Another new finding in this study was significant correlation of serum periostin levels at birth with BW and GA. Fujitani et al. reported that periostin levels in non-allergic children from 0 years to 15 years were almost 91.9-124.8 ng/mL (29). They also suggested that serum periostin levels gradually increased after age 10 years. Anderson et al also reported that serum periostin levels at ages 2–6 years ranged from 120–150 ng/mL (16). In this study, serum periostin levels of healthy neonates were around 140 ng/mL. Furthermore, serum periostin levels at birth in neonates born at less than 32 week’s gestational age was almost 340 ng/mL. On the other hand, a previous study proposed a periostin threshold of 95 ng/mL based on values from healthy adult controls (30). Thus, serum periostin levels in infants were the highest when comparing infants, children, and adult. These developmental changes of serum periostin levels may be related to metabolic turnover and growth as periostin is a component of the extracellular matrix and regulates serum type I collagen formation, which is essential component of skin, tendon, and bone development (16, 31). Compared with term infants, the cord blood serum procollagen type I C-terminal propeptide (PICP) as bone information in preterm infants was significantly higher and influenced by fetal age (32).

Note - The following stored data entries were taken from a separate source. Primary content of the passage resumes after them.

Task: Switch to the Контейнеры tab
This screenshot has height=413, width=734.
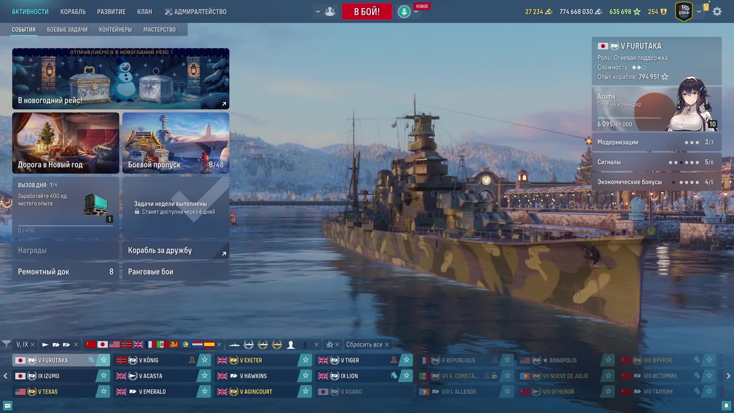Action: 115,29
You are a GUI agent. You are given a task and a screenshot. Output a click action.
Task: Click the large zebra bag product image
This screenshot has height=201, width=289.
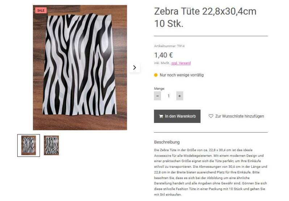(x=80, y=67)
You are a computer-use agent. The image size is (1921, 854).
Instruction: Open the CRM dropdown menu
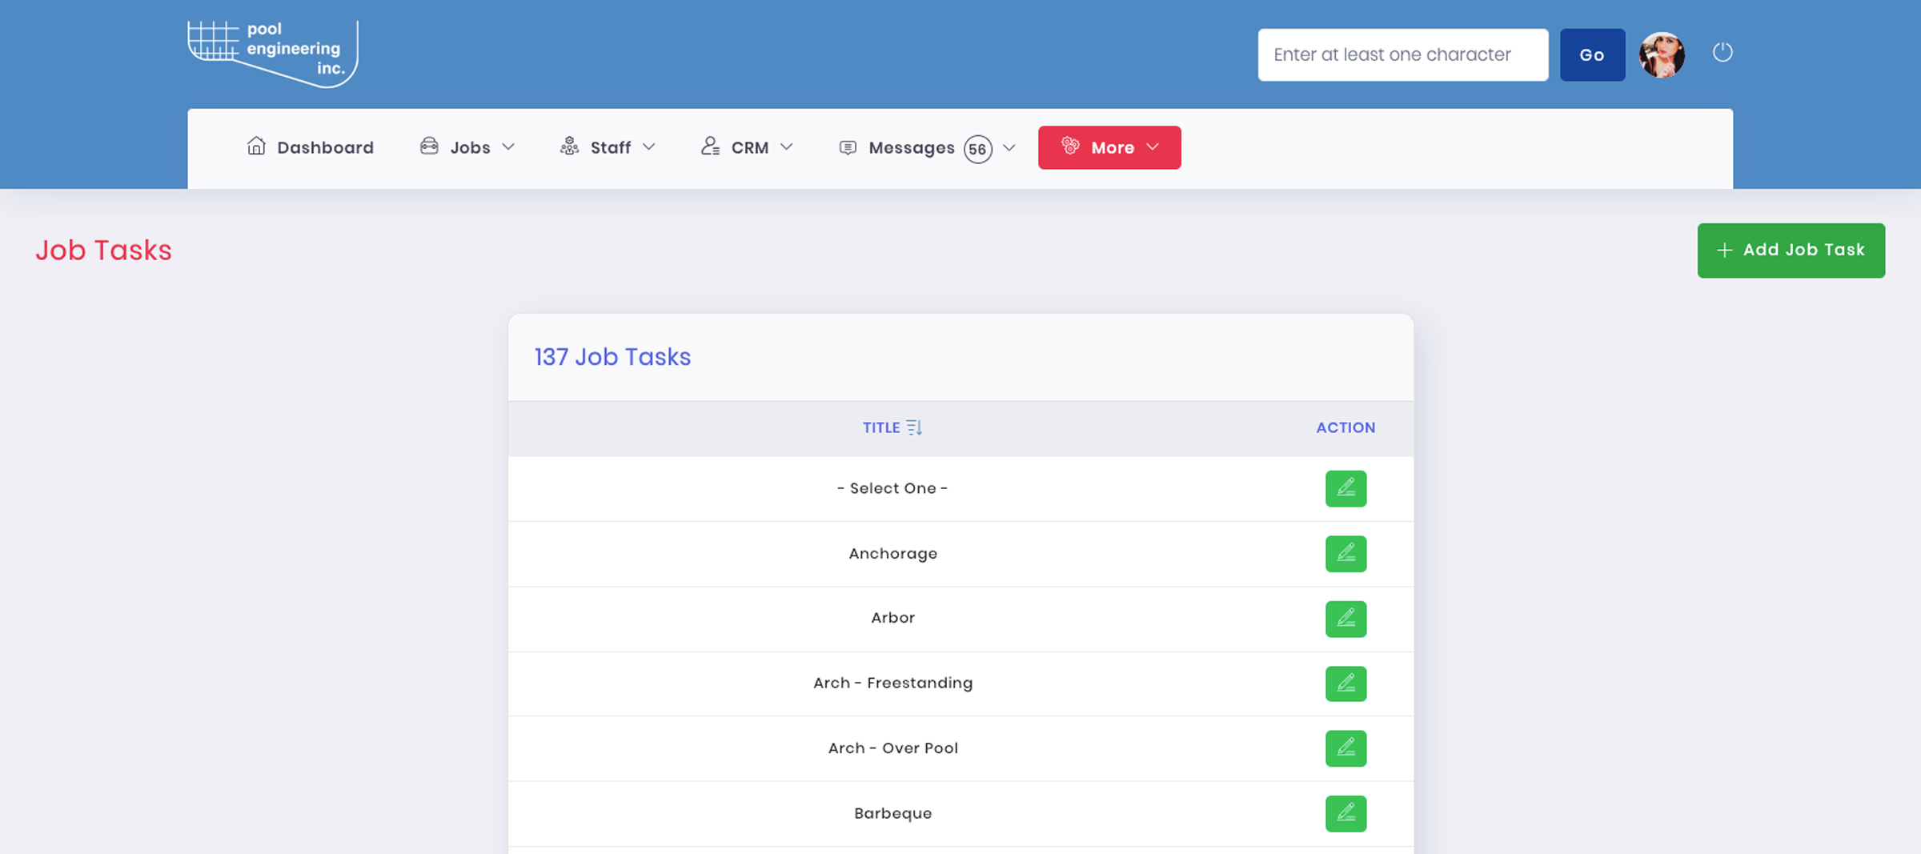point(747,147)
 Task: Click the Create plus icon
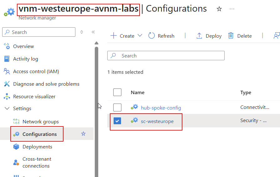click(113, 36)
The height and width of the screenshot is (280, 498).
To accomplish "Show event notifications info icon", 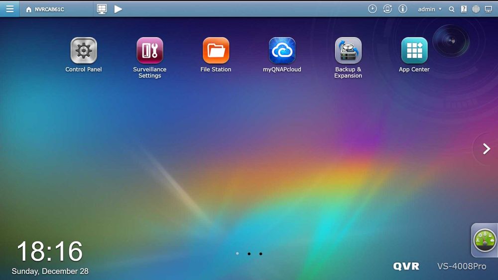I will pos(403,9).
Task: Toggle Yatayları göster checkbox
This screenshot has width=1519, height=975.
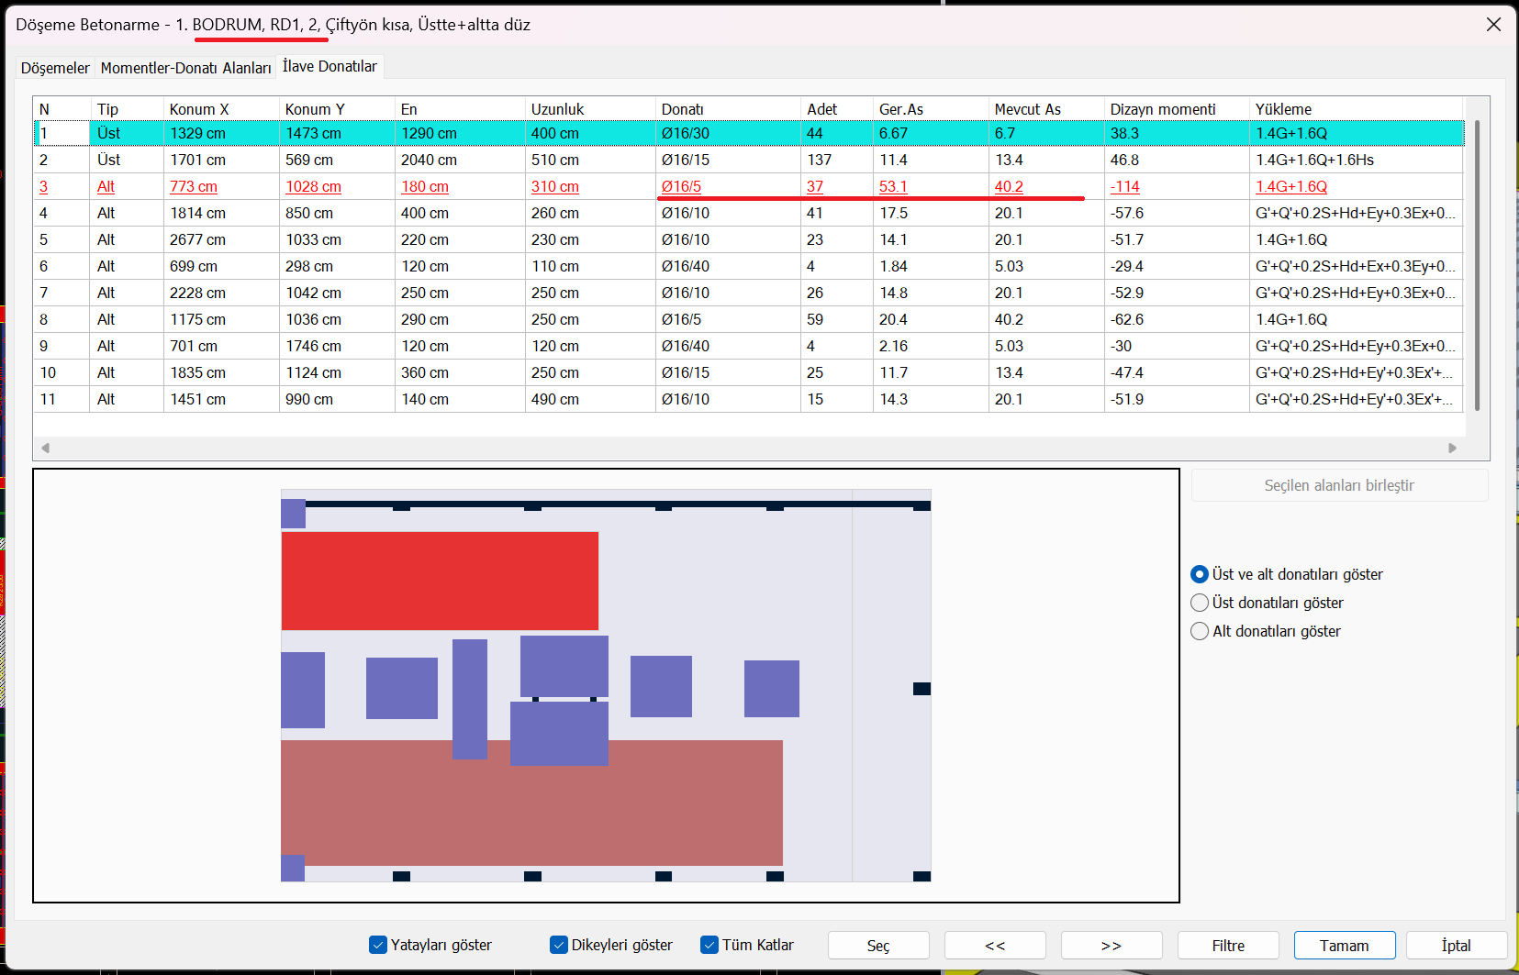Action: click(x=378, y=945)
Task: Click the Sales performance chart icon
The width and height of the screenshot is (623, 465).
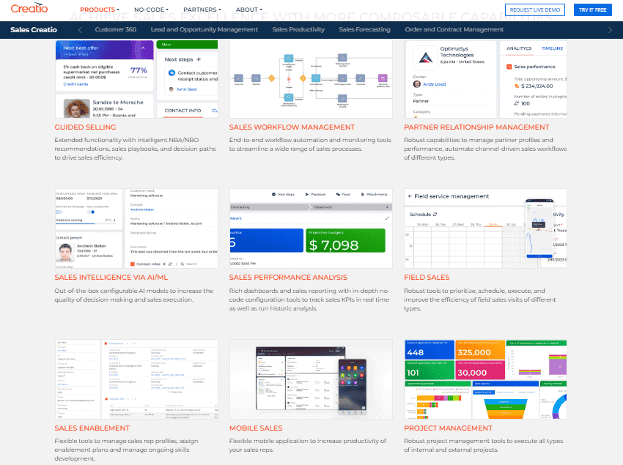Action: point(509,66)
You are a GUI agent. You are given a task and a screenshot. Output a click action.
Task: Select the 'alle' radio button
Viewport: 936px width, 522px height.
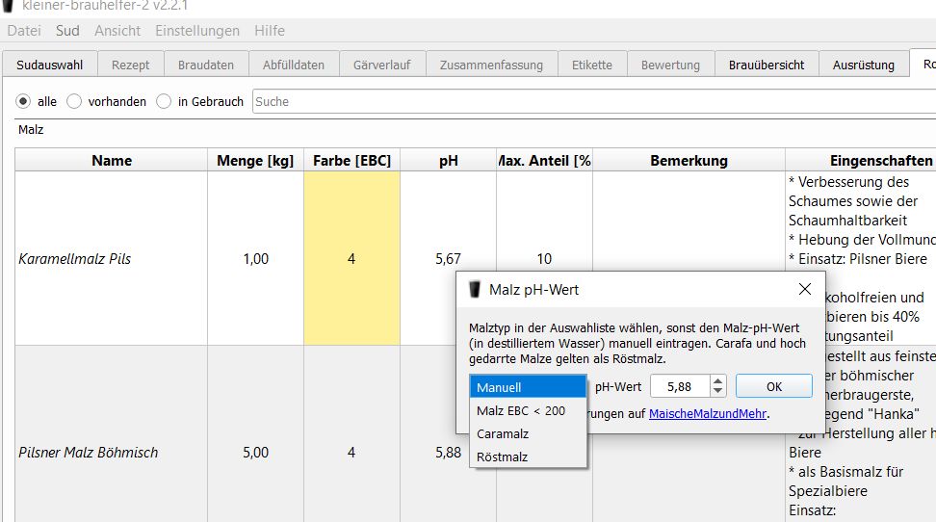coord(24,101)
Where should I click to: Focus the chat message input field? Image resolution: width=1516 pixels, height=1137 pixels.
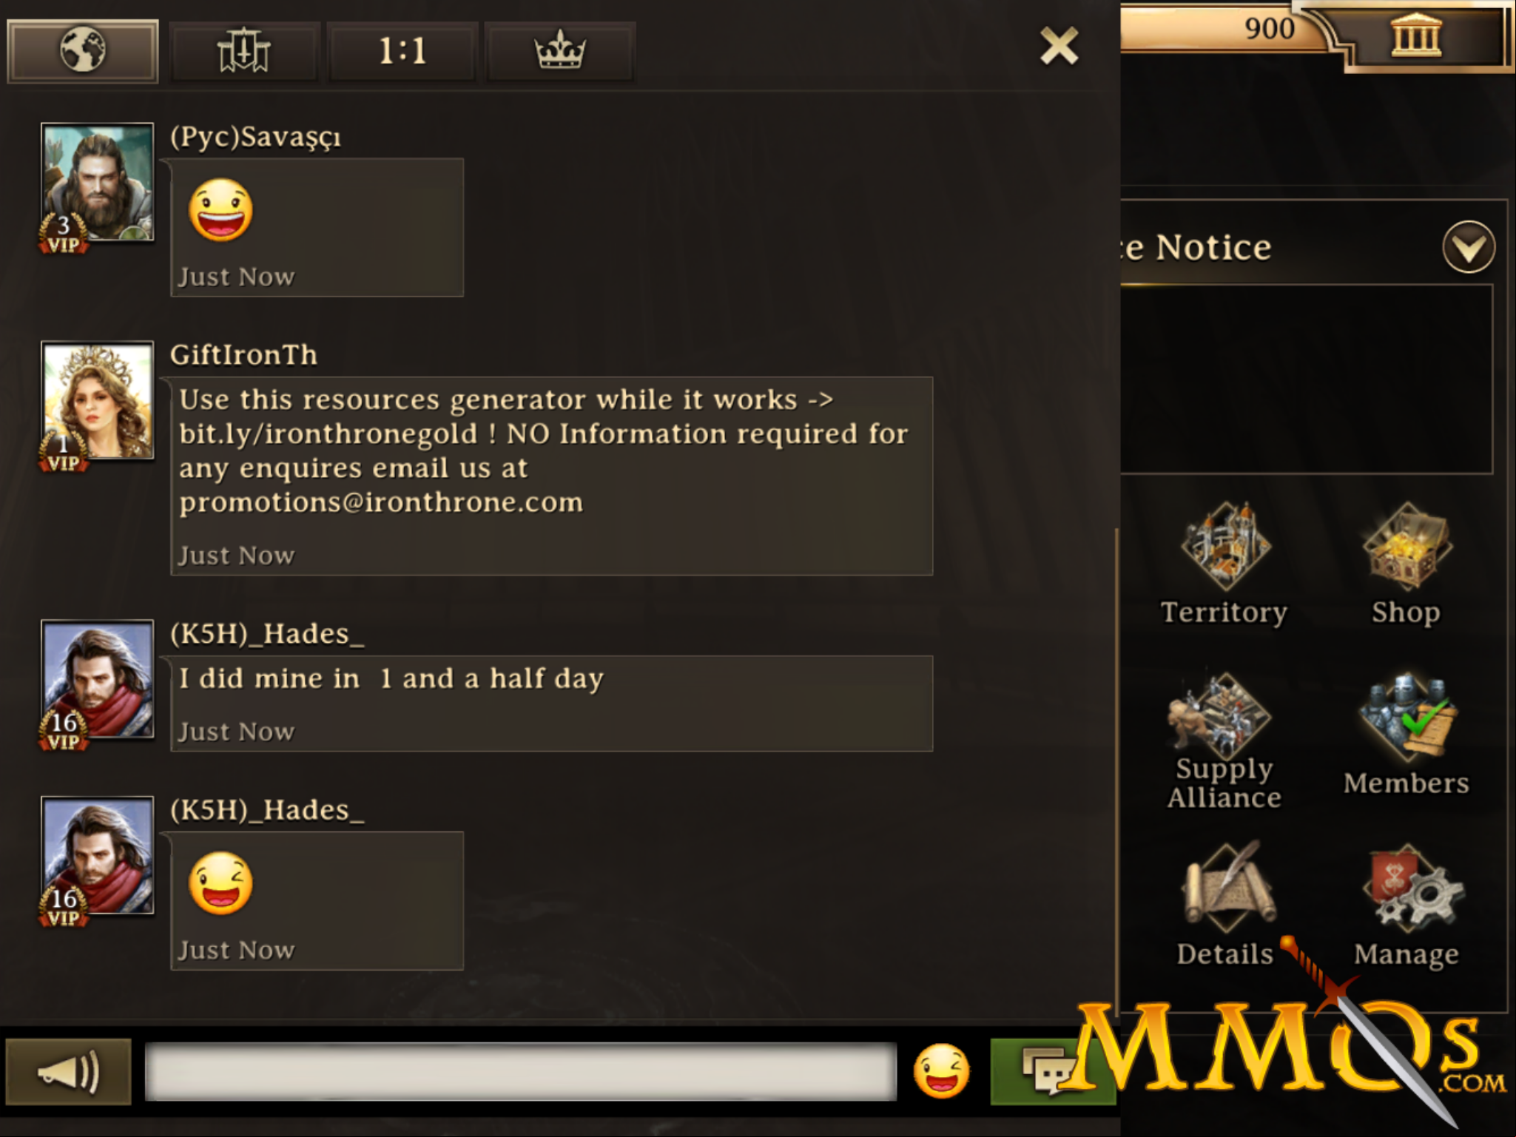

Our study has several limitations. First, it was performed at a single center and the sample size of BPD patients was small. To validate our observations, a larger sample size with multiple centers and different ethnic cohorts would be invaluable. Second, we could not evaluate lung periostin. A previous study demonstrated that lung periostin in BPD infants was higher than in healthy lungs at term (9). Third, we could not detect the cellular sources of periostin. Thus, our next goal is to determine the cell types secreting periostin as well as the mechanism(s) of upregulation of periostin in BPD neonates; this will advance understanding of the pathogenesis of BPD. Lastly, in this study, we did not investigate the correlation between periostin levels and Th2 cytokines such as IL-4 and IL-13. It is noteworthy that upon stimulation by IL-4 and IL-13, periostin could be detected in lung fibroblasts (2). One of the main consequences of BPD is lung fibrosis. Although a previous study suggested that IL-4 and IL-13 levels of tracheal aspirates from premature infants were very low and did not correlate with BPD (29), premature infants born at less than 32 week’s gestational age have increased nasal airway IL-4 and IL-13 secretion during rhinovirus infections (30).
In summary, we conclude that serum periostin levels were significantly correlated with birth weight and gestational age. Furthermore, serum periostin levels at birth could serve as a biomarker for predicting BPD and severity of BPD. The mechanism by which serum periostin is upregulated in BPD infants and inversely correlated with gestational age and birth weight remains to be further elucidated.